"Having an infectious disease epidemic in 1983 in the United States was mind-boggling," explained Gerald Oppenheimer, M.A., Ph.D., a researcher and historian with firsthand knowledge of the early days of the global AIDS epidemic. "We were supposed to be in the postviral, postinfectious disease era, focusing on chronic disease, which was what we did. And so this was a totally unexpected epidemic."
A professor emeritus at the City University of New York School of Public Health, Oppenheimer has published extensively about the impact of AIDS on global health infrastructures, as well as the historical and ethical implications of public health practice and chronic disease epidemiology.
In the beginning, Oppenheimer said hospitals hid AIDS patients and prevented access to data from early diagnosis and treatment efforts.
"They were embarrassed by having AIDS patients," he explained. "They felt it would affect their attraction and that other patients wouldn't come, and that foundations would not support their special programs."
It may be difficult to understand the context surrounding those years. The magnitude of the fatalities that doctors and patients experienced is unfathomable to people today, even amid the COVID-19 pandemic. While more than twice the number of people have died of COVID-19, the sense of hopelessness around AIDS in the late 1980s was different from what we experienced with COVID-19.
A clinic with 500 AIDS patients in the '80s could expect to lose as many as 300 within six months of diagnosis.
"The drain of death in their offices was absolutely amazing," Oppenheimer said. "In the beginning, doctors knew nothing. So there was a growing interest, particularly among social scientists, by '85. And also, that was the time when two things of importance happened. There was more money…and the second thing…was that the epidemic had gone into a different kind of stage, a different paradigm. And that was with the discovery of the virus, HIV. Suddenly, this for scientists became a problem of viruses and not a problem of gay sex."
The discovery of HIV represented a massive shift in how doctors diagnosed, treated and researched the issue.

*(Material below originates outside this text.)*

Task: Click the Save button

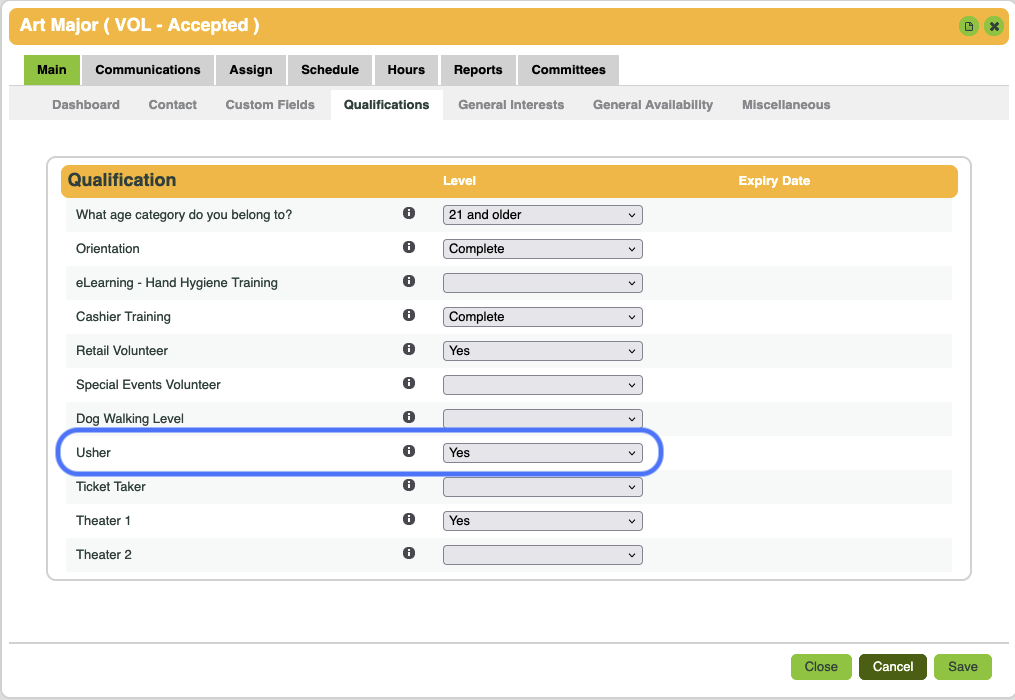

"It was now a prototype scientific problem, which any reputable scientist could now go into without having to answer too many questions about his or her own sexuality," Oppenheimer said.
Prior to the discovery of HIV, doctors had to tip-toe around the issue and operate in secret as they tried to stave off the death and suffering of their newly diagnosed AIDS patients. They were forced into a position of hospice care rather than disease treatment, due in part to the social stigma surrounding the condition they were attempting to combat.